The DS1500 form caters for those people with a life expectancy of less than six months in order to fast track claims for disability living allowance and attendance allowance. Incapacity benefit, severe disablement allowance, income support and housing benefit may also be available. If the patient is unaware that they have six months to live, and in some cases it is better if they do not know, their carer, who almost certainly will know, can apply. If no one tells the terminally ill person or their family that they may be entitled to such benefits, however, how can they be expected to claim?

At such times of complete vulnerability and even despair, advice should be automatically triggered; it should not depend on chance. A well-informed and sympathetic GP, consultant, social worker or—dare I say?—MP’s office may be able to guide a cancer patient to the benefits to which they are entitled. Well-meaning tea and sympathy can be helpful, but readily available specialist advice is vital. No cancer patient or terminally ill person should be allowed to fall through the financial net.

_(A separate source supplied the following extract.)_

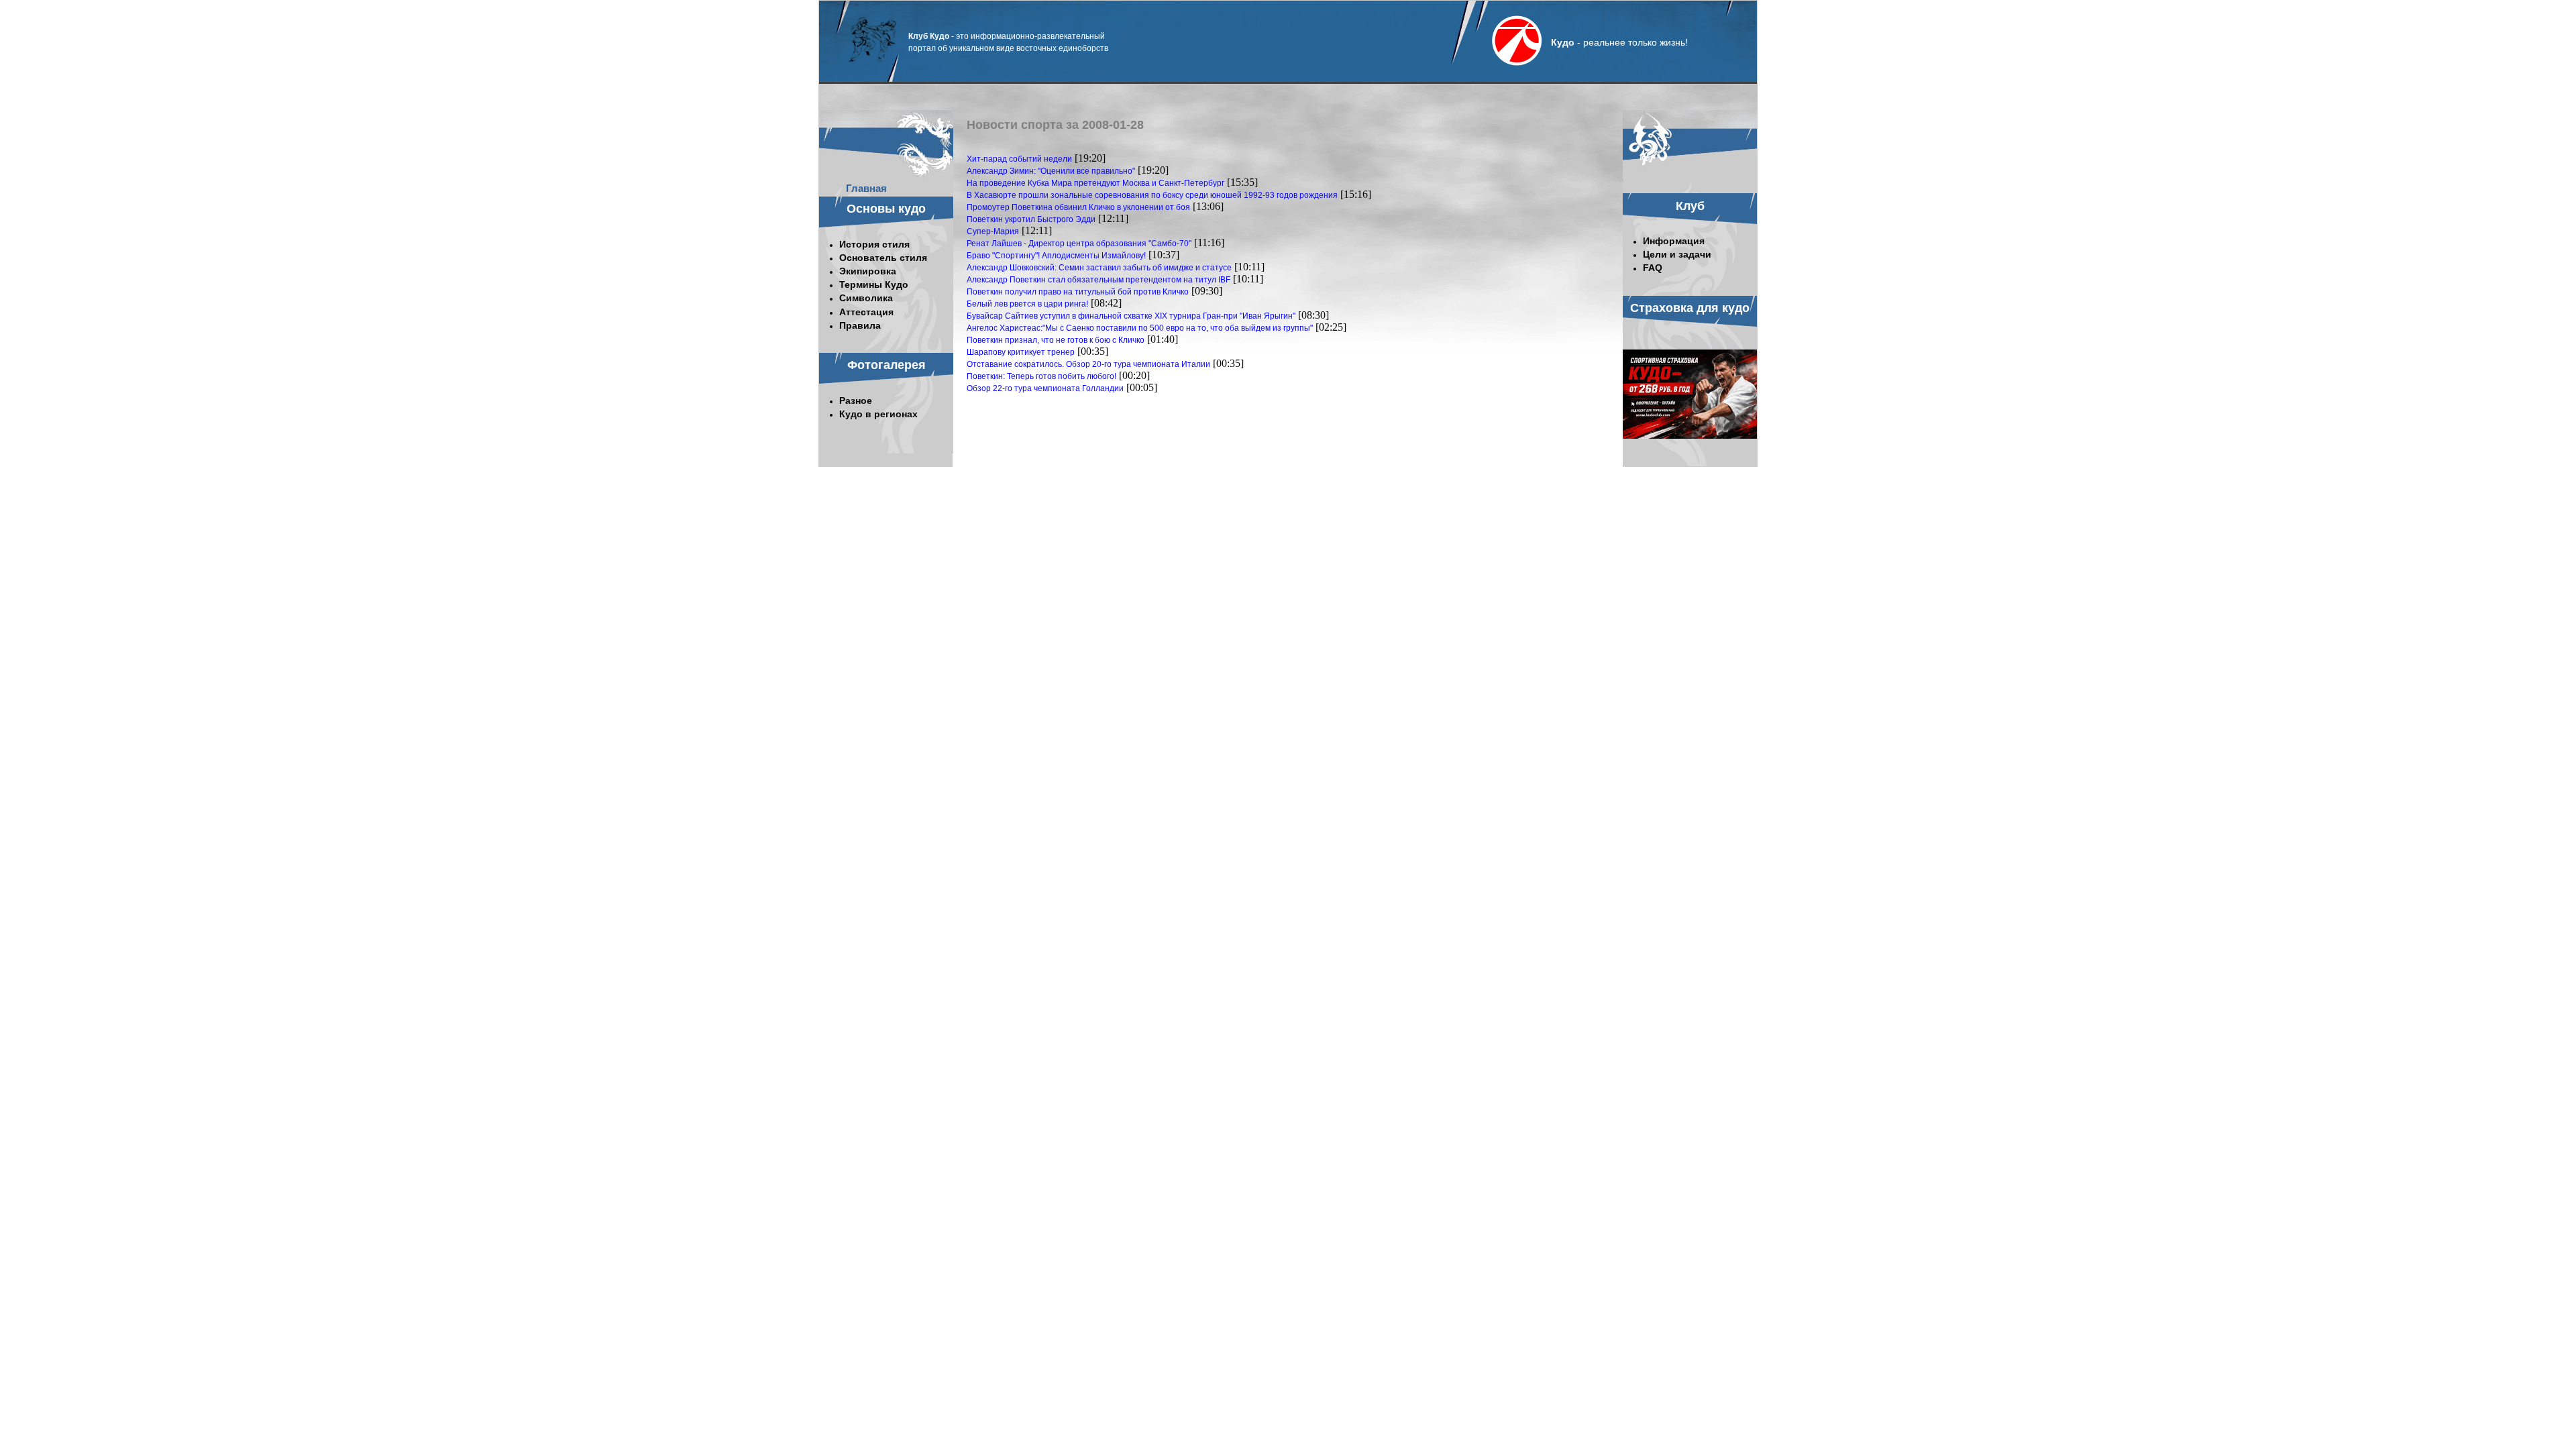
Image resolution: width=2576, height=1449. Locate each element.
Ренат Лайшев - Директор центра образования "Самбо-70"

In 2005, Macmillan advisers helped in 8,800 cases, enabling cancer patients to identify entitlements and grants worth £16.4 million. However, Macmillan reaches only 3 per cent. of new cancer registrations. Macmillan’s benefits helpline is a UK-wide freephone service for cancer patients. In a few towns and cities, there are specialist advice centres such as the Daisy Bank cancer support centre, which my hon. Friend the Member for Bradford, North (Mr. Rooney) and I visited last Friday. The centre is largely dependent on donations to help the 3,500 people whom it supports. The services are essential, and it carries out outstanding work that requires our continuous, long-term financial support.

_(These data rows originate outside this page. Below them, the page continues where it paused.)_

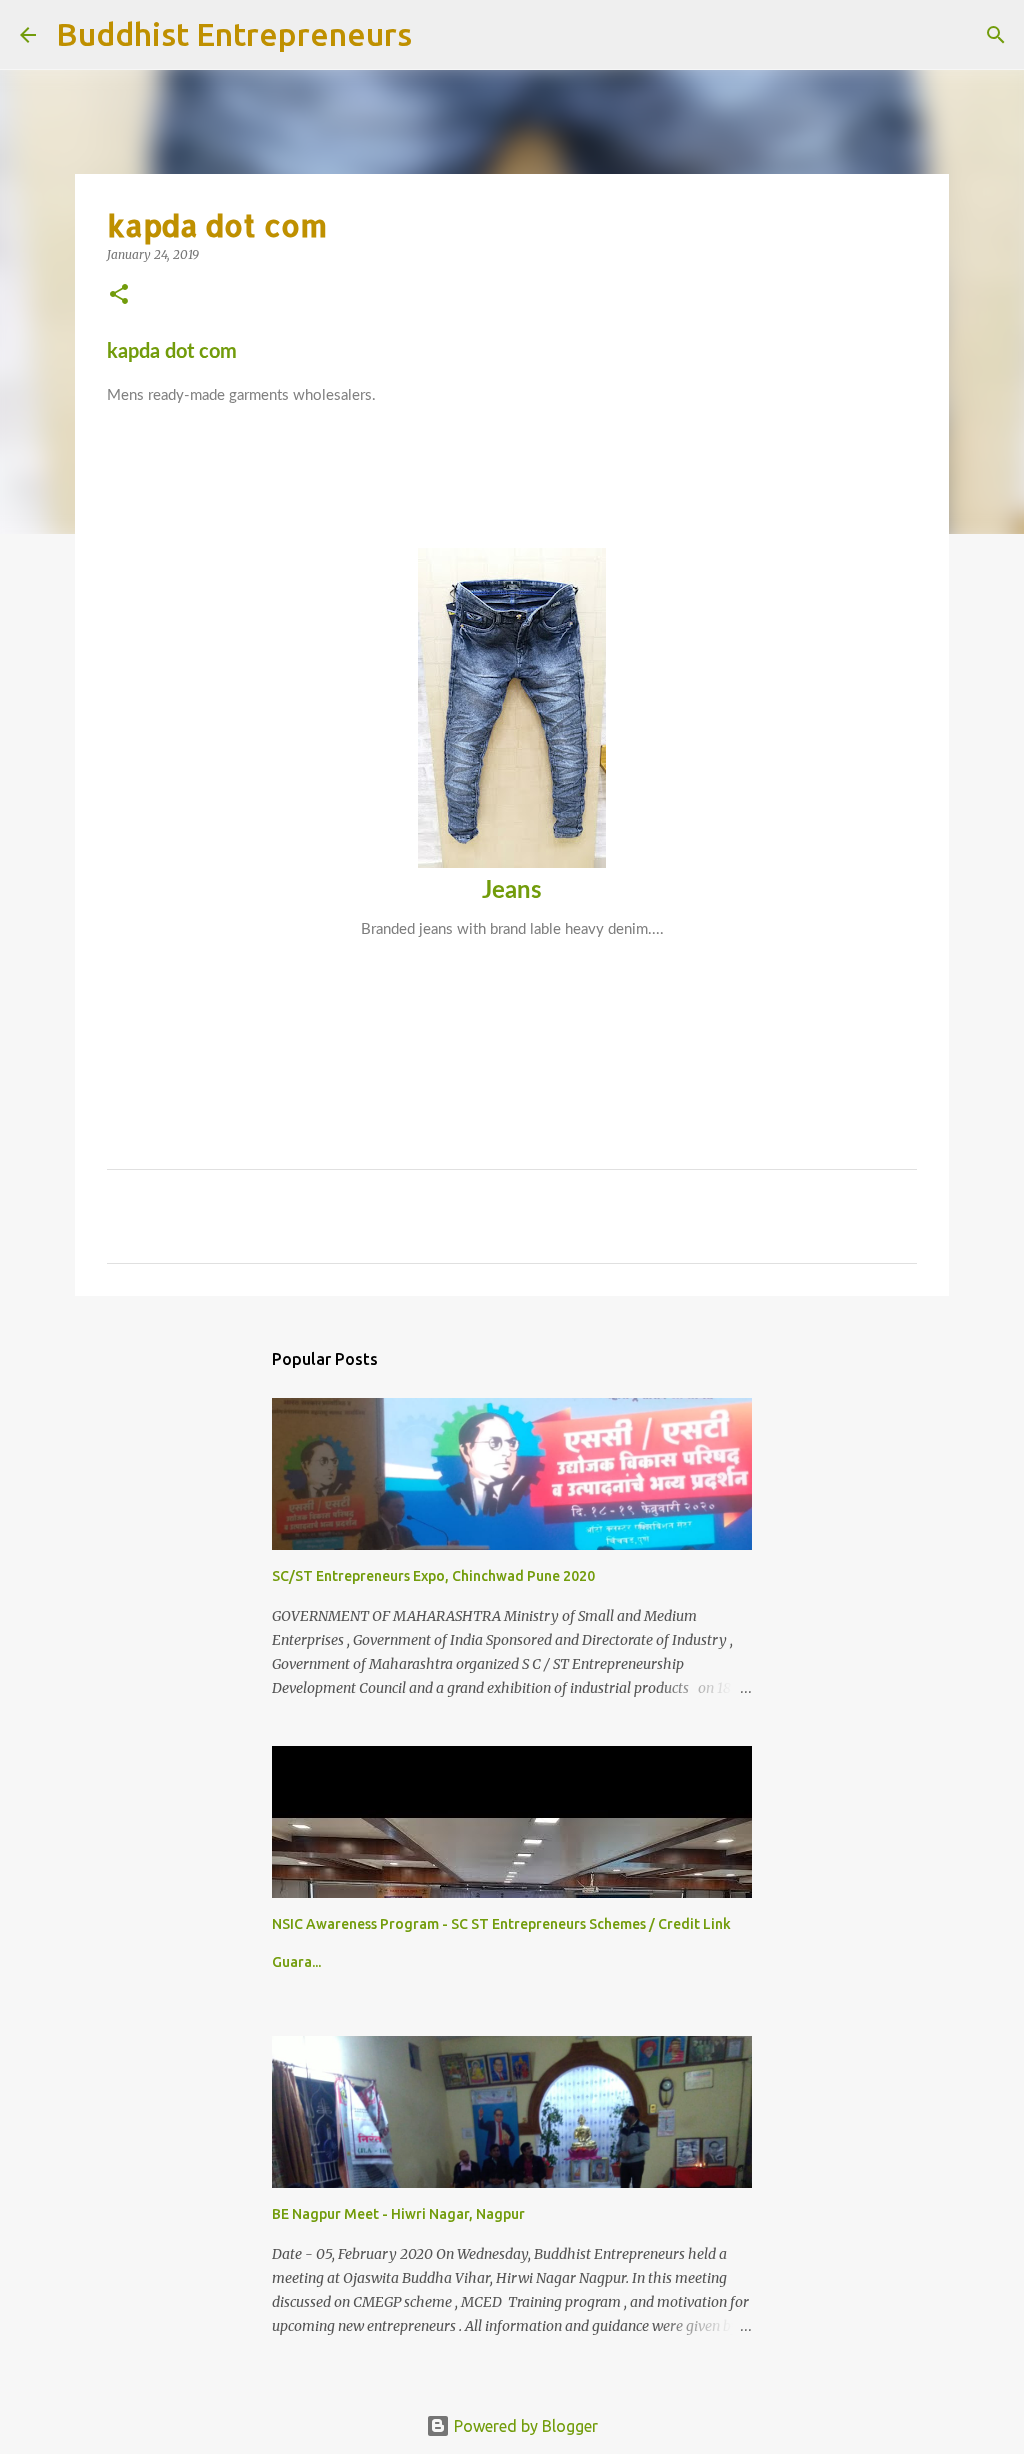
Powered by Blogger (524, 2426)
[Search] (440, 35)
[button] (119, 295)
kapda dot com (172, 352)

In my constituency, there is the treasured Sue Ryder home, Manorlands, in Oxenhope. Dedicated staff provide specialist palliative care to support patients and their families. I welcome the Department of Health’s recent announcement of additional funding, which will go some way to assisting with the capital costs of Manorlands. However, I am concerned that the long-term funding equation does not adequately reflect the number of people who call on its services. If we do not get the equation right, we will threaten the delivery of that crucial service.